Judiciário
AGU pede bloqueio de R$ 2,56 bilhões de entidades acusadas de fraudar aposentados do INSS
09/05/2025 11:24

Beatriz Souto Maior

A Advocacia-Geral da União (AGU) foi à Justiça para tentar barrar um prejuízo bilionário aos cofres públicos e aos aposentados do INSS. Em uma ação cautelar apresentada nesta quinta-feira (8), o órgão pede o bloqueio de bens de 12 entidades acusadas de serem criadas unicamente para fraudar beneficiários da Previdência Social. O valor estimado do rombo ultrapassa os R$ 2,56 bilhões, segundo levantamento feito com dados da Dataprev.

A iniciativa faz parte de um esforço do governo federal para dar resposta à série de denúncias envolvendo descontos indevidos em benefícios previdenciários. O ministro-chefe da AGU, Jorge Messias, afirmou que as associações atuaram por anos como parte de uma “organização criminosa sofisticada”, com participação de agentes públicos e privados. A fala foi feita durante coletiva de imprensa ao lado de outros integrantes do governo, como o presidente do INSS, Gilberto Waller, e os ministros Vinicius de Carvalho (CGU) e Wolney Queiroz (Previdência).

As entidades investigadas, de acordo com a AGU, operavam como “fachadas” para viabilizar cobranças sem autorização de aposentados e pensionistas. Algumas delas teriam utilizado “laranjas” em sua criação e pagado propina a servidores públicos para viabilizar os descontos indevidos. A ação cita como base legal a Lei Anticorrupção (Lei nº 12.846/2013).

Além do bloqueio de bens, a AGU pediu à Justiça:

  • a quebra de sigilos bancário e fiscal dos dirigentes,
  • a suspensão das atividades das entidades,
  • o bloqueio do uso de cartões de crédito,
  • a apreensão de passaportes dos envolvidos, e
  • a penhora de valores movimentados em criptomoedas.

Os nomes das entidades não foram divulgados oficialmente, mas a medida surge após a Operação Sem Desconto, deflagrada pela Polícia Federal e pela Controladoria-Geral da União. A operação apontou que, entre 2019 e 2024, sindicatos e associações associativas cobraram de forma indevida mais de R$ 6 bilhões de beneficiários do INSS.

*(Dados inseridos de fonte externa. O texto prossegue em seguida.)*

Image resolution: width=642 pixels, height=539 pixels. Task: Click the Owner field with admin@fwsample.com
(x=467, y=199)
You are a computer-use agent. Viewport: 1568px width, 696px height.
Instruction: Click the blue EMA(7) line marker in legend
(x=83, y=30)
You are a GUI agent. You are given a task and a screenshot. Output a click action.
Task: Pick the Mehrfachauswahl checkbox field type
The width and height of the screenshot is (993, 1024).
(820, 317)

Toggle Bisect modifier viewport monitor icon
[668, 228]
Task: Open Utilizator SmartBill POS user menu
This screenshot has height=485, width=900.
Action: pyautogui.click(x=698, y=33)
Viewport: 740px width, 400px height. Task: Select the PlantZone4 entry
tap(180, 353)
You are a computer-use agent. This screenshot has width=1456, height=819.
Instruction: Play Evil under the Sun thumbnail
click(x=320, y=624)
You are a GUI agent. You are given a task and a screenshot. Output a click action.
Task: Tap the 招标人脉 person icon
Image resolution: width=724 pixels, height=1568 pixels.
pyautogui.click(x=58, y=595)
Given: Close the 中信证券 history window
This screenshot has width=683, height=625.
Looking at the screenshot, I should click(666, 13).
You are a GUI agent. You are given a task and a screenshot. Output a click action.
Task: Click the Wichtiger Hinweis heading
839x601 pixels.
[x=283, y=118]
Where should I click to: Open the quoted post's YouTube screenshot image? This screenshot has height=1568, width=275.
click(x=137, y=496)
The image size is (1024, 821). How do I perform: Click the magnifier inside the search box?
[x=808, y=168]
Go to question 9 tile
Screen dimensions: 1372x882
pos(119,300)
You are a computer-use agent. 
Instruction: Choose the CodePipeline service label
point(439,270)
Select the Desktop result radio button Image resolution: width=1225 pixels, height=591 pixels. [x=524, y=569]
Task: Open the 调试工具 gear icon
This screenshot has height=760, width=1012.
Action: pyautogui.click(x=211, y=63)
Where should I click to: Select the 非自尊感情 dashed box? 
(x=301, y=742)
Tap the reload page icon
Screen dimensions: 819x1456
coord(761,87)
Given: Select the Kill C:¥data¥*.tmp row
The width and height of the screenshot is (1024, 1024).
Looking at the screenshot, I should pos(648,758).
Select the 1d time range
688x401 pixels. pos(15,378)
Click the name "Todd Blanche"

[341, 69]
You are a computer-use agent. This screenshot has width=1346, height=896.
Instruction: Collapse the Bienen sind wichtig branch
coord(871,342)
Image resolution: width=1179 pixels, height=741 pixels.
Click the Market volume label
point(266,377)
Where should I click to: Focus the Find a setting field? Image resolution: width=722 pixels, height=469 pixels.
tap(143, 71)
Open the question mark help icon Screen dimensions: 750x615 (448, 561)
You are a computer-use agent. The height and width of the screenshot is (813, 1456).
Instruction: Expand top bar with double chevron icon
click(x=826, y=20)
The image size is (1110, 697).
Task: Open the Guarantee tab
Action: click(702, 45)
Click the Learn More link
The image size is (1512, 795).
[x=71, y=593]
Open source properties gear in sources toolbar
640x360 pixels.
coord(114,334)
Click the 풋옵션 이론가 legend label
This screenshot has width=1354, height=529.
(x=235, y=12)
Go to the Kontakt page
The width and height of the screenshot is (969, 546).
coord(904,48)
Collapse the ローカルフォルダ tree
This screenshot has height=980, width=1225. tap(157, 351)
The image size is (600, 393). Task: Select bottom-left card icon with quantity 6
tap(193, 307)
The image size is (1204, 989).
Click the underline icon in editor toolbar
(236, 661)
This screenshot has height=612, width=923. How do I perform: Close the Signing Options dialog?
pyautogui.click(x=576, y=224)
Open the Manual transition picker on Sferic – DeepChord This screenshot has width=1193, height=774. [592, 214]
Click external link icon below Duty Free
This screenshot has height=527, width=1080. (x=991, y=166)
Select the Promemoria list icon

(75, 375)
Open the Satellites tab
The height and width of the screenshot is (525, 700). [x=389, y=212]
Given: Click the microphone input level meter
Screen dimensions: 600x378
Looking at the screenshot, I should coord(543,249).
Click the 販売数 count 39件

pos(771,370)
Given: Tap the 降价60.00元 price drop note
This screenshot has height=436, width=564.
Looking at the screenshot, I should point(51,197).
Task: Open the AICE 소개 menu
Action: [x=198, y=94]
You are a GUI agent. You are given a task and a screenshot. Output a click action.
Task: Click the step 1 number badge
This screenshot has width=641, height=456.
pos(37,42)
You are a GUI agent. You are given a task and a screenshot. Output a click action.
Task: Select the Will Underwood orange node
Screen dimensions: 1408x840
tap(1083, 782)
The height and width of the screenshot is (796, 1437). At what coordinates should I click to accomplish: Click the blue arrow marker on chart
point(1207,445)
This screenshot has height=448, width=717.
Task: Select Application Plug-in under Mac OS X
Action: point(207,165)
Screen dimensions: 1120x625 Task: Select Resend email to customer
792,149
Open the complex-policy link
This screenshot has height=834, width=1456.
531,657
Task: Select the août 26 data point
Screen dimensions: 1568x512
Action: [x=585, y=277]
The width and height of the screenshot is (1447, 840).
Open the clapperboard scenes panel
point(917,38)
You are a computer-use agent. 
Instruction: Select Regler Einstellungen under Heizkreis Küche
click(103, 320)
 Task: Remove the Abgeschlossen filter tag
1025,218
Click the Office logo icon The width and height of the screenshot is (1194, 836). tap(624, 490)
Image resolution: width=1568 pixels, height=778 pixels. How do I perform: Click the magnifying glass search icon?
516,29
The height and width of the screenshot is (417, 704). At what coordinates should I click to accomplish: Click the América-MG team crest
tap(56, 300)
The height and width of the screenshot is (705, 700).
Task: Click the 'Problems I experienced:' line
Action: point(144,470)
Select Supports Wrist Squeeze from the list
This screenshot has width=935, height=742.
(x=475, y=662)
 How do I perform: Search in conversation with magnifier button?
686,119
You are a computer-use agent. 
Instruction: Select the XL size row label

Nem todas as entidades citadas nos relatórios da PF foram incluídas nesse primeiro lote de ações. Ficaram de fora, por exemplo, o Sindicato Nacional dos Aposentados da Força Sindical (Sindnapi), cujo vice-presidente é irmão do presidente Lula, e a Confederação Nacional dos Trabalhadores na Agricultura (Contag), presidida pelo irmão do deputado Carlos Veras (PT-PE).

O ministro Jorge Messias justificou as ausências: segundo ele, essas entidades não teriam sido criadas com finalidade fraudulenta e não há, até o momento, indícios de pagamento de propina por parte delas. “Isso não significa que não possam ser responsabilizadas mais adiante, caso as irregularidades sejam comprovadas”, disse.

Segundo a AGU, novas ações judiciais estão previstas nos próximos dias. A promessa é de rigor, mas com “critério e segurança jurídica”.